Bull. It may mean delaying travel for a half hour, but the pop-up storms midwest style are easy to see/smell coming if you're paying attention (and esier yet if you actually check the radar). Mornings are fine and afternoons...well, you just pay attention and check the weather before you leave. Storms don't go from nothing to massive thundercell in 20 minutes, so unless you just didn't pay attention, they're not all that hard to avoid. You don't really need to avoid every storm in a 200 mile radius since they don't travel 200 miles very quickly. I'd avoid the ones heading for you. Additionally, the stronger thundercells which generate a lot of lightning have a tendency to generate tornadoes in the midwest/south, and tornadoes aren't very much fun when you're on the road. Trust me.

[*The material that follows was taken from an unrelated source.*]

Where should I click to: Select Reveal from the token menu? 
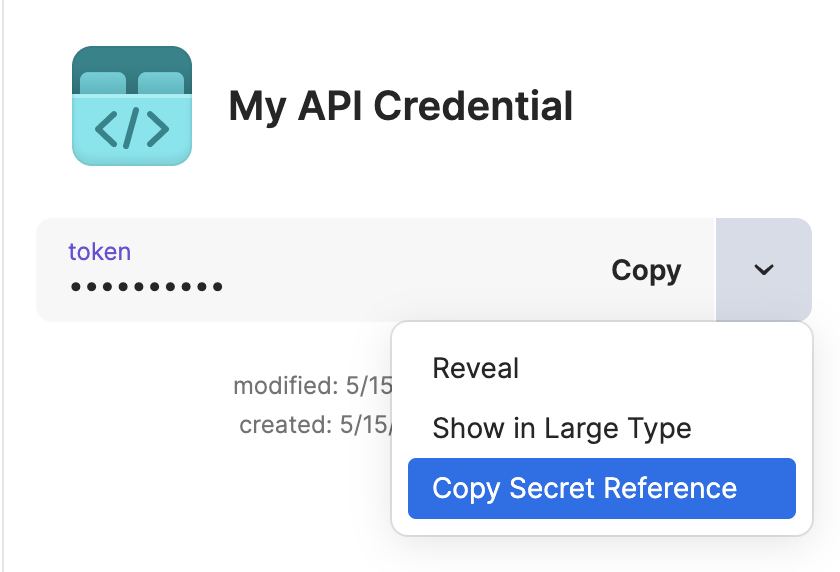tap(475, 368)
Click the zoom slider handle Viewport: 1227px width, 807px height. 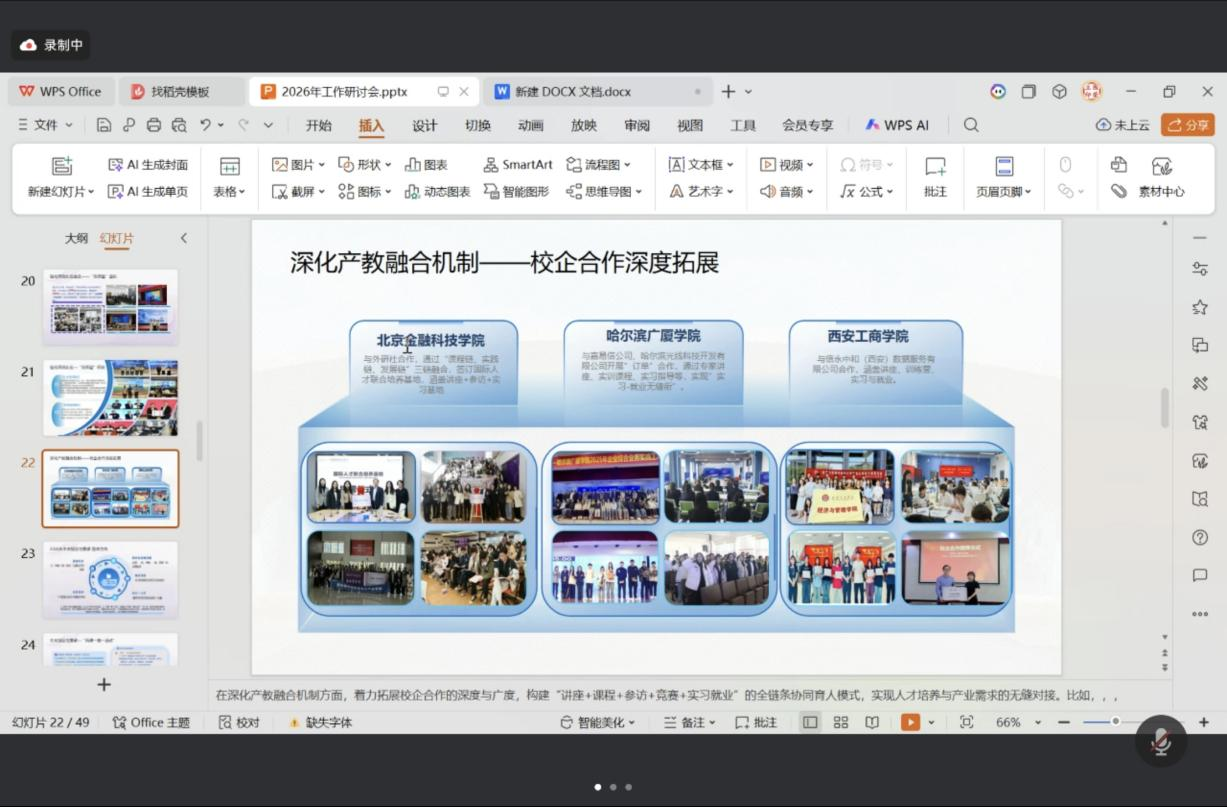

Also, you say 'safety nannies' as if people who don't do stupid things should be insulted. It's your life; but don't expect others to make clearly dangerous choices. Like if you want to go jump off a roof; have at it! But it doesn't make me a 'nanny' because I realize it's a bad idea. Likewise, feel free to go play in lightning. Hell, take a golf club with you for all I care and point it at the sky. All I'm saying is if it means I stay at work for 20 minutes extra (or leave 20 minutes early) to avoid a strong thundercell - which aren't nearly as common as you seem to imply - that's what I'll do.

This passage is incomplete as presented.